Monitoring glucocorticoid and mineralocorticoid replacement therapy is perhaps more of an art than a science. The ideal dose of glucocorticoids in replacement therapy adequately supplements the adrenal insufficiency while minimizing any adverse effects. If the dose of the replacement glucocorticoids is too low, adrenal insufficiency continues. In children, nocturnal hypoglycemia may result in seizures. Overdoses of replacement glucocorticoids result in many undesired adverse effects, including weight gain and osteoporosis. Correct dosing may be guided by monitoring urine cortisol levels.

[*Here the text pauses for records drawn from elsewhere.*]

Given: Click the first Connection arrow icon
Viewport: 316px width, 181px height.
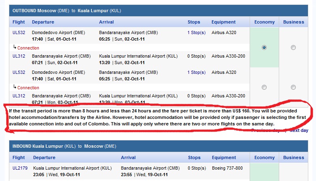Looking at the screenshot, I should (15, 47).
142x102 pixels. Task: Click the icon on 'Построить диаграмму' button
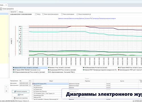click(15, 92)
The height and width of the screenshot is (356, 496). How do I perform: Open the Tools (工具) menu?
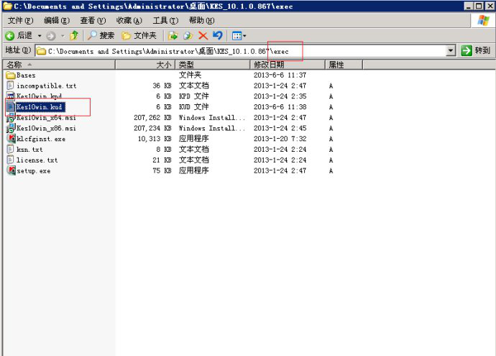click(x=165, y=21)
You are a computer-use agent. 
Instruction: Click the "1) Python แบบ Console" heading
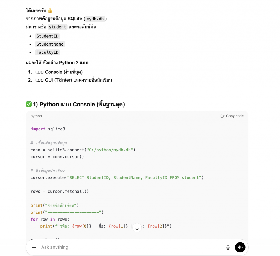pos(79,104)
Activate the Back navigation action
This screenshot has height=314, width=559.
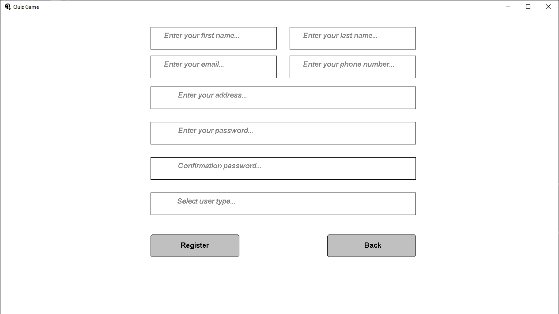[x=371, y=246]
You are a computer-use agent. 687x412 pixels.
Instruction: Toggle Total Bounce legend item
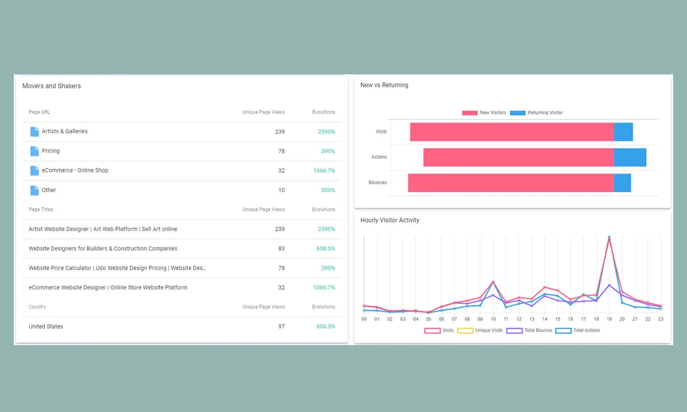tap(529, 331)
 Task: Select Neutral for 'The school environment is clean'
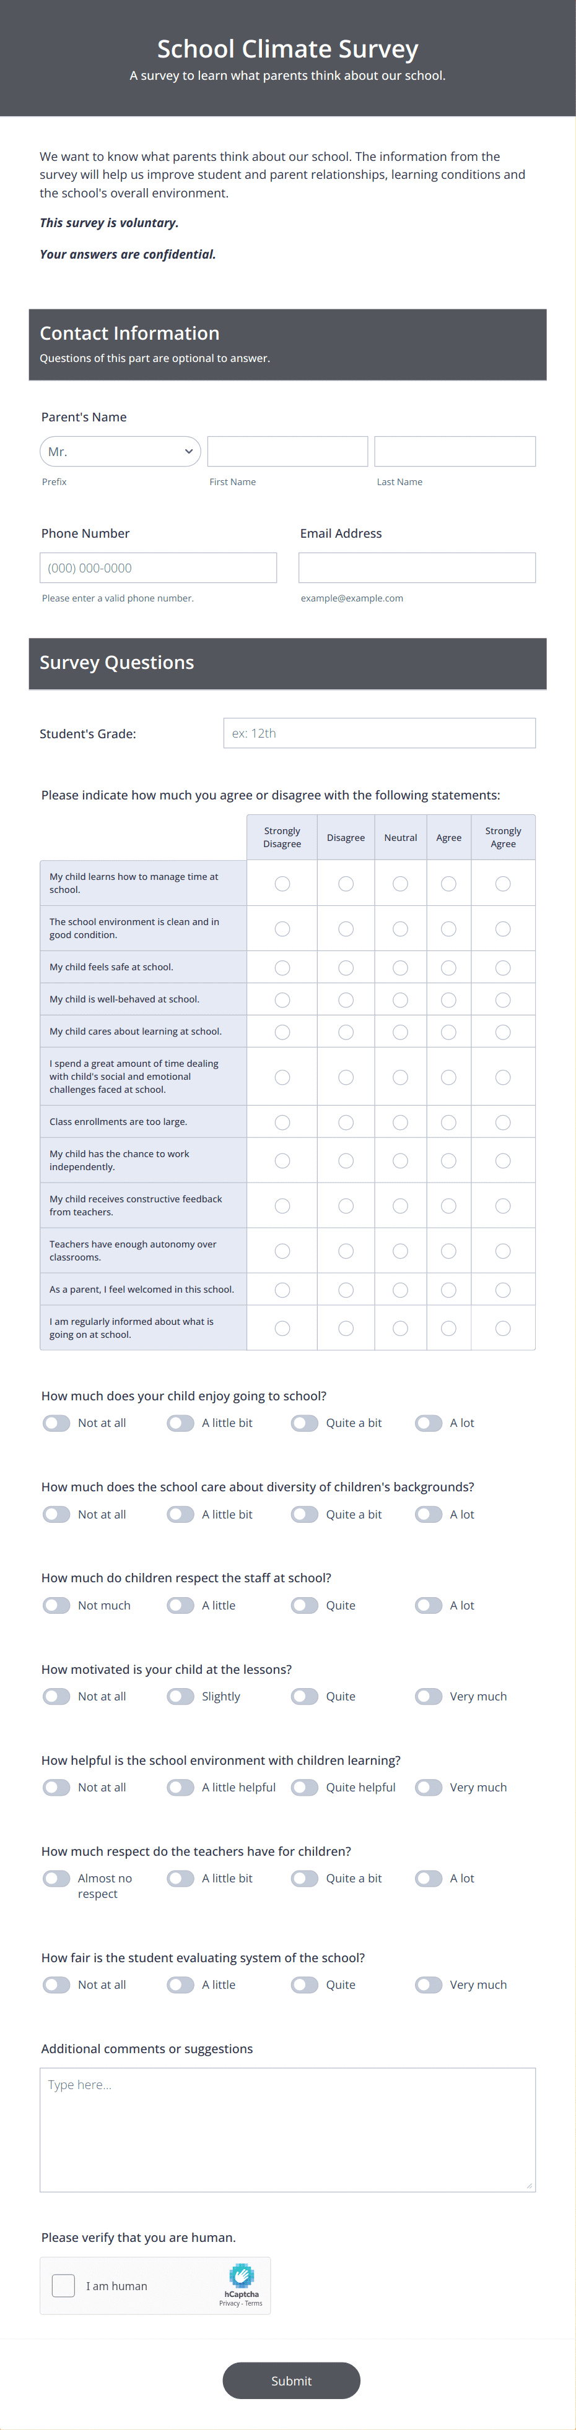(x=400, y=928)
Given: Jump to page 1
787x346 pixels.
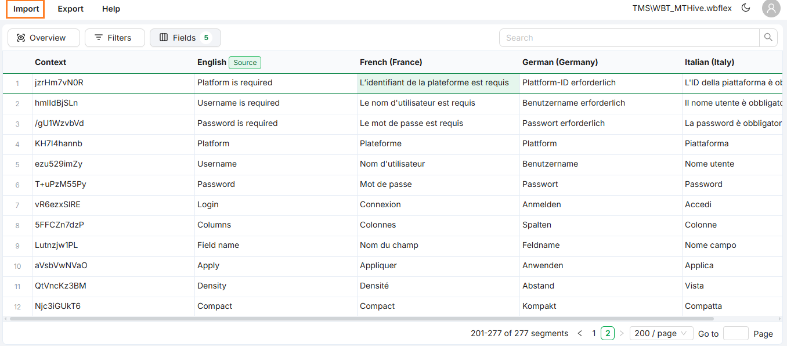Looking at the screenshot, I should 594,333.
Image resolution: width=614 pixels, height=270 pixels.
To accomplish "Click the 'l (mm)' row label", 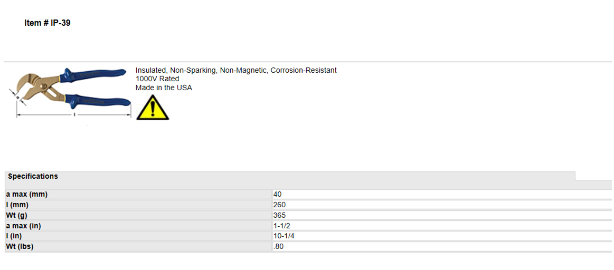I will pyautogui.click(x=17, y=205).
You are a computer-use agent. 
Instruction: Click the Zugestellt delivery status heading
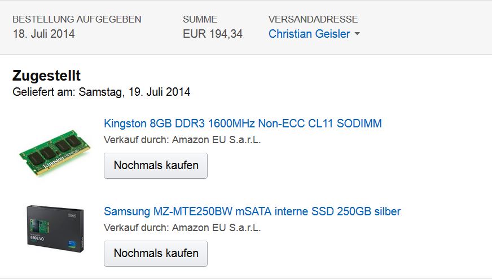coord(46,76)
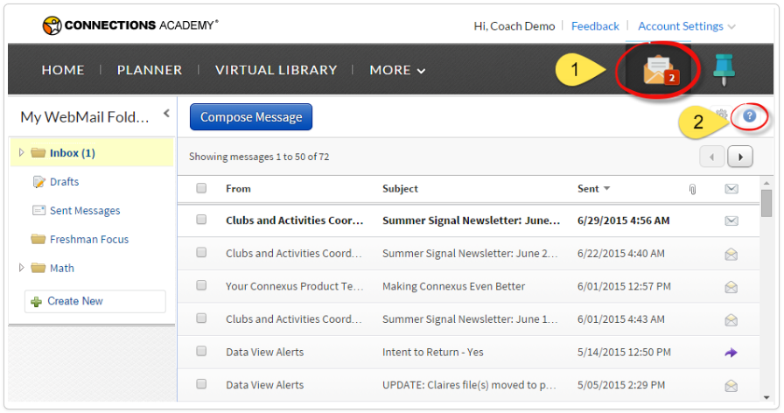784x413 pixels.
Task: Go to the PLANNER menu item
Action: [x=150, y=70]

Monitor mineralocorticoid replacement by observing the patient's blood pressure levels, which are low when doses of the mineralocorticoid are too low. Monitor serum potassium levels to ensure resolution of the initial hyperkalemia. Plasma renin concentrations may be monitored as well. An overdose of fludrocortisone is difficult to assess, but overdoses may result in hypokalemia and increased atrial natriuretic peptide levels.

Exact dosing of both glucocorticoid and mineralocorticoid replacement is elusive.

Recognize and manage cases of adrenal crisis. Eight percent of diagnosed patients require hospital therapy annually for adrenal crisis. Gastric infection and fever are the most frequent precipitating causes of adrenal crisis. Other physical and mental stress, surgery, and pregnancy can less frequently induce a crisis.